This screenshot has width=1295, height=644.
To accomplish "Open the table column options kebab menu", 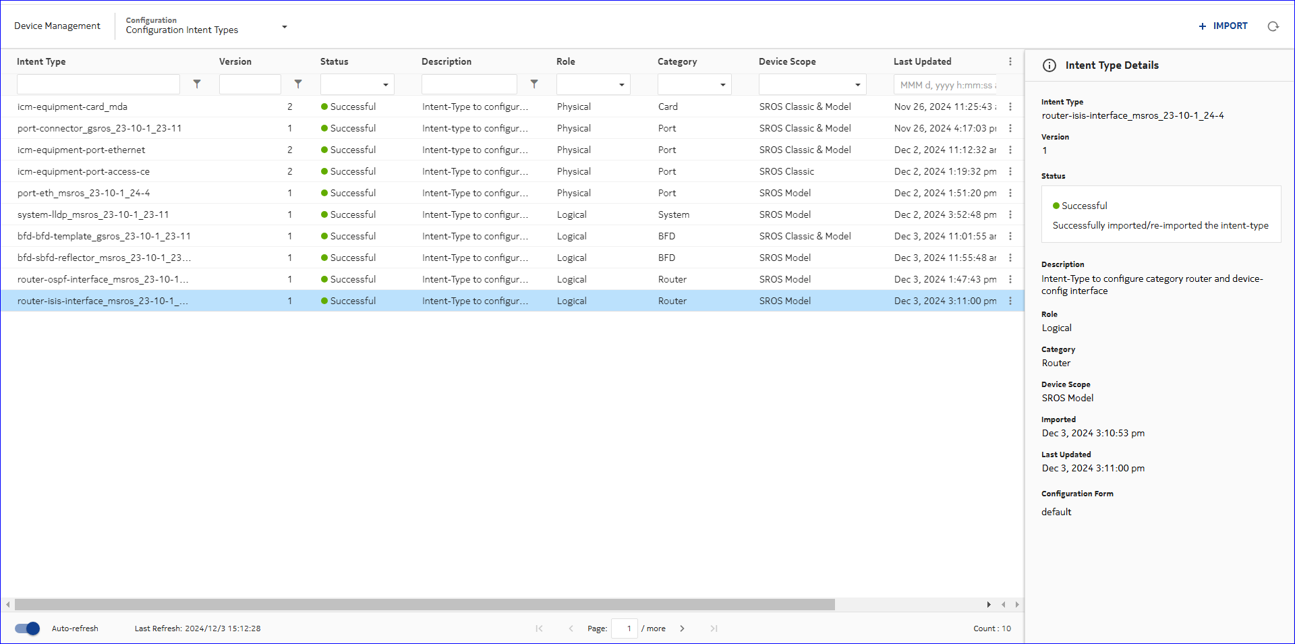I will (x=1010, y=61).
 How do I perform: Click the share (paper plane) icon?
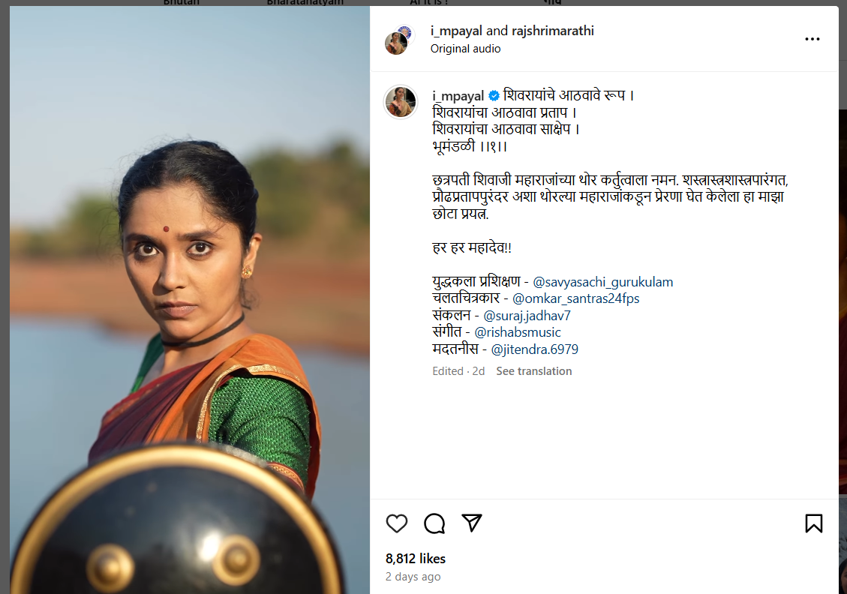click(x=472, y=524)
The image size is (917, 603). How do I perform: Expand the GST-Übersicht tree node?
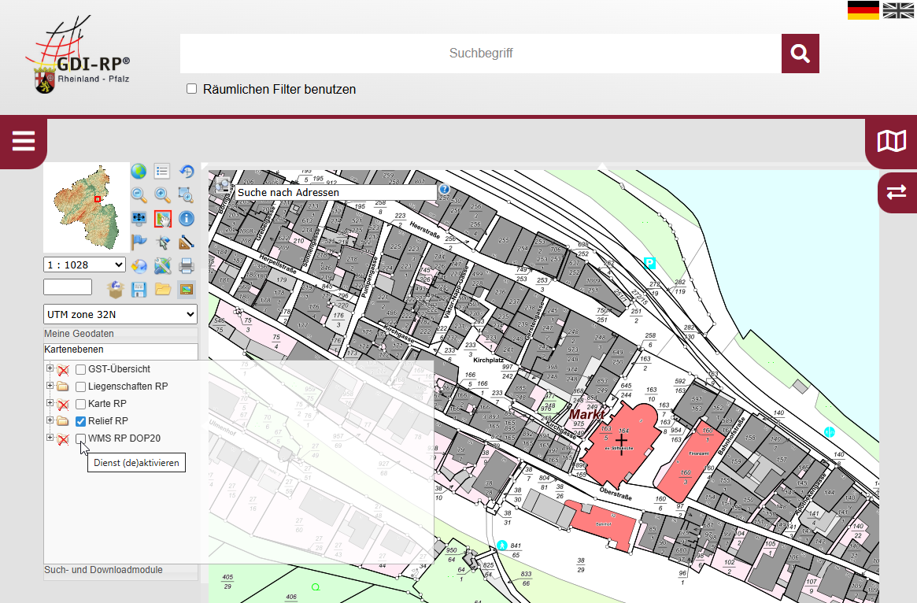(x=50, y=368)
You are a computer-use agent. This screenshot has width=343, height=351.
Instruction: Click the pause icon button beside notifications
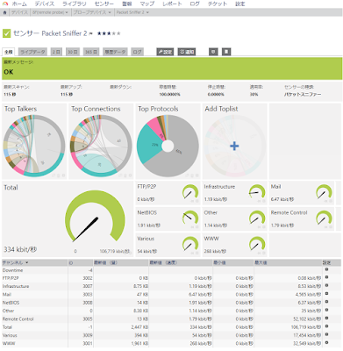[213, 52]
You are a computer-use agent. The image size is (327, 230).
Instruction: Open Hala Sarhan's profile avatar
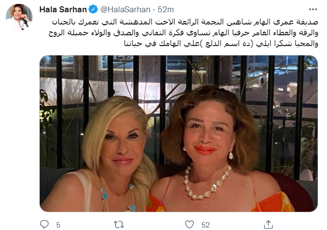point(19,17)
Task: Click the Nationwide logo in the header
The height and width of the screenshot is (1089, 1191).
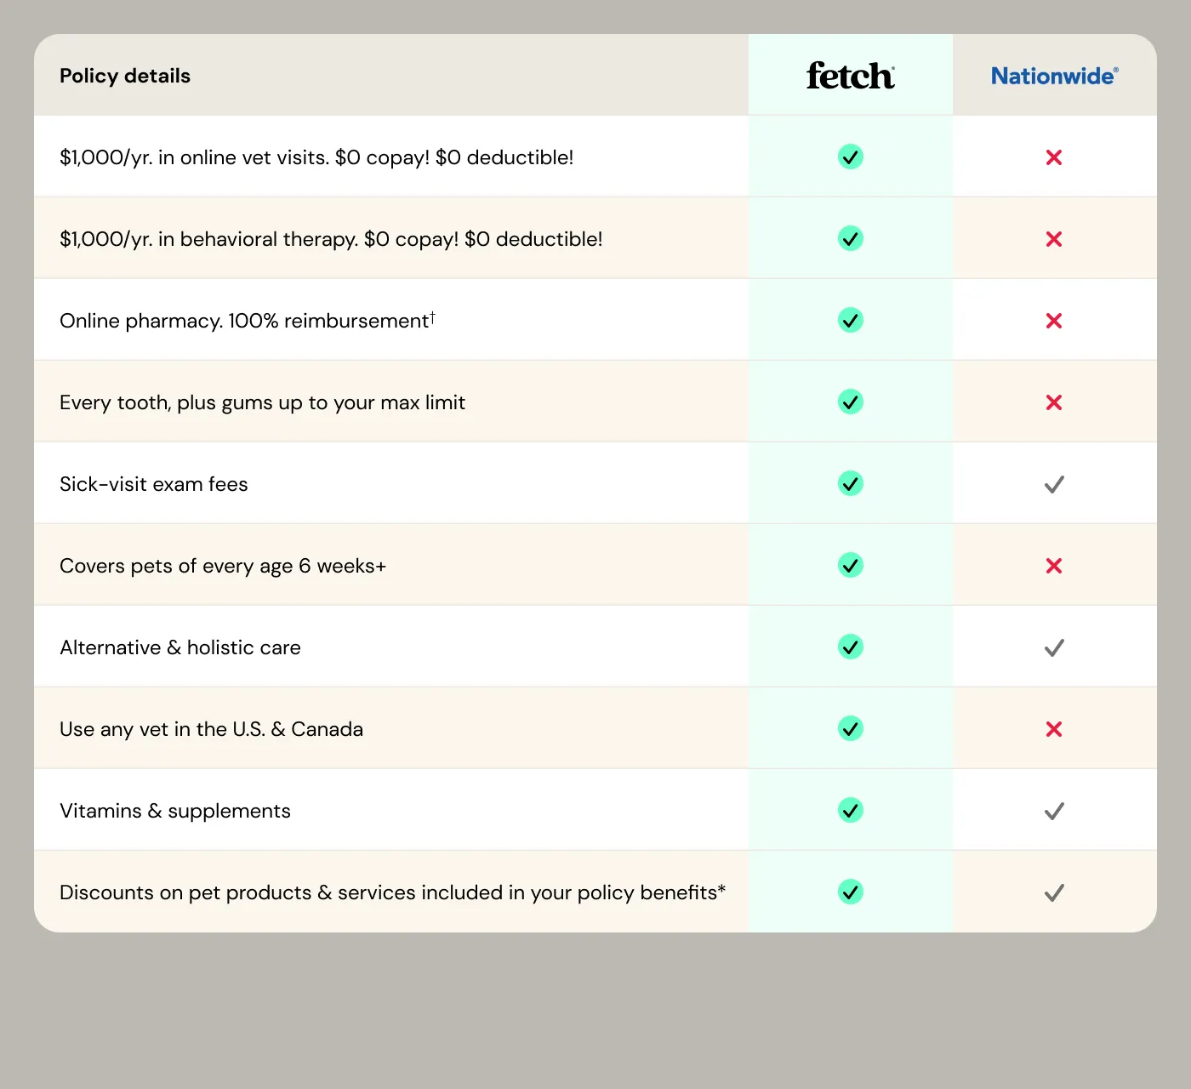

◇ ◇ ◇ ◇ ◇

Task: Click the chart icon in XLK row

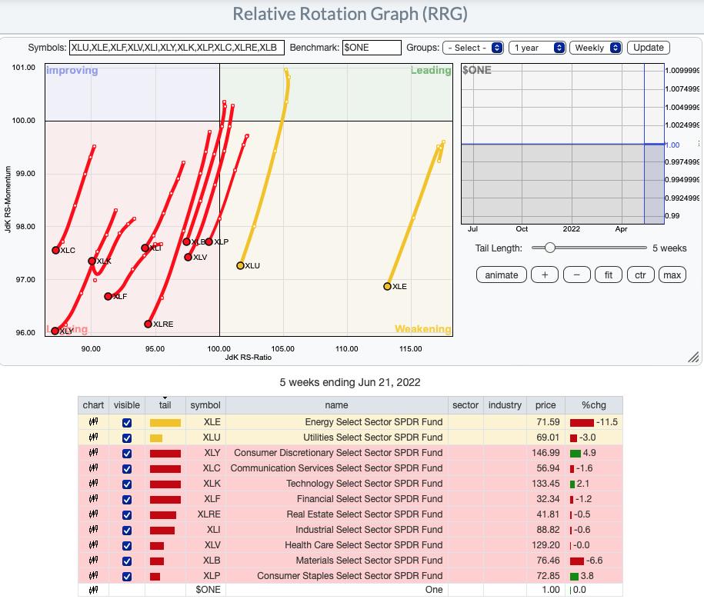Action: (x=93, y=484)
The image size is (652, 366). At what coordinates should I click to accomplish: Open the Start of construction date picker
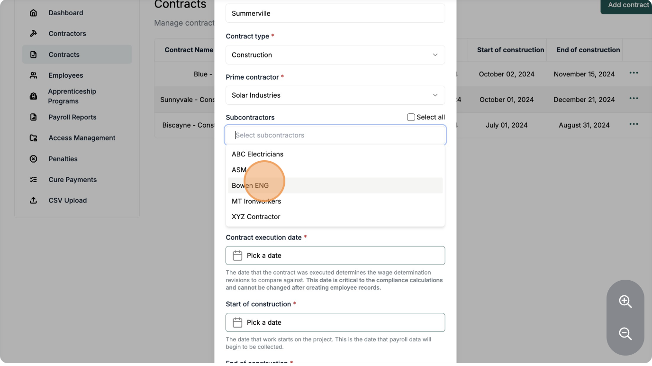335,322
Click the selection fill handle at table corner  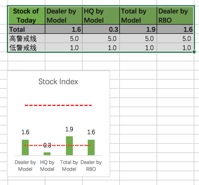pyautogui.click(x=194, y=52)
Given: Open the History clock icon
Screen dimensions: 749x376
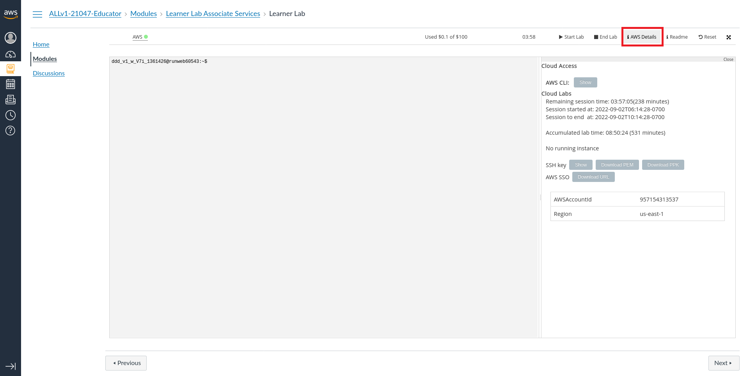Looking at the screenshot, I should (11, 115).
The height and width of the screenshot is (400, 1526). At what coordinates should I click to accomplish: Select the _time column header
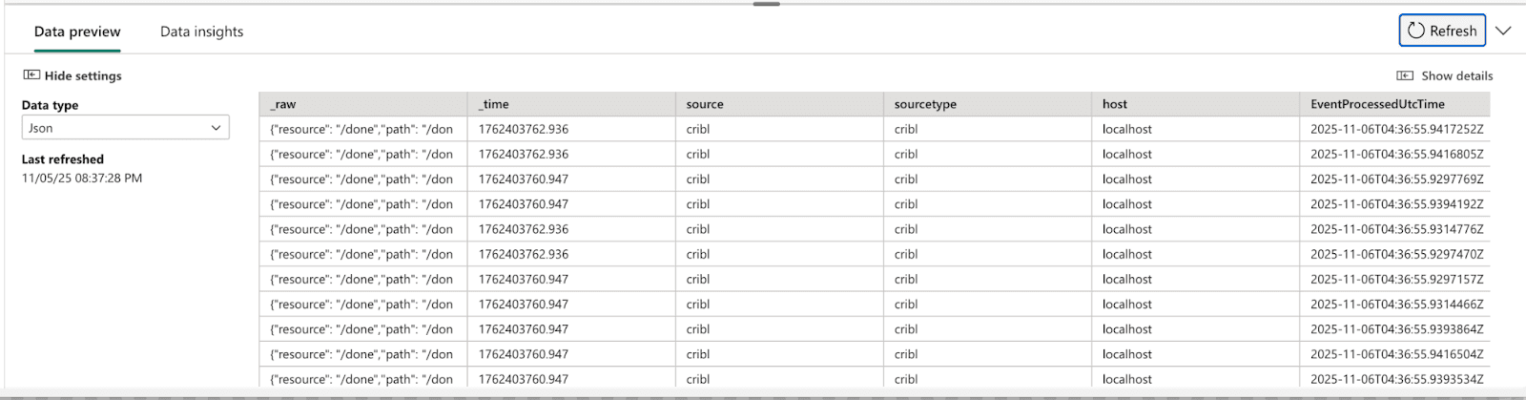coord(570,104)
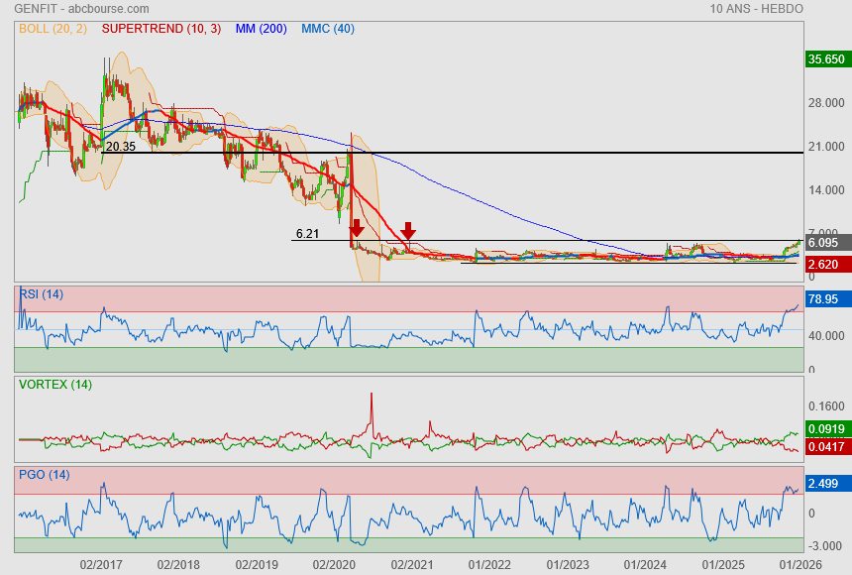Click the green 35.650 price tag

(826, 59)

◇ ◇ ◇ ◇ ◇

• Problem:
What are the lines in the records above, word for word, from the one containing "Instruction: Open Hala" through the one containing "The height and width of the screenshot is (1089, 1191).", both ends included and pictures left out?

• Answer:
Instruction: Open Hala Sarhan's profile avatar
point(19,17)
Task: Click the Nationwide logo in the header
The height and width of the screenshot is (1089, 1191).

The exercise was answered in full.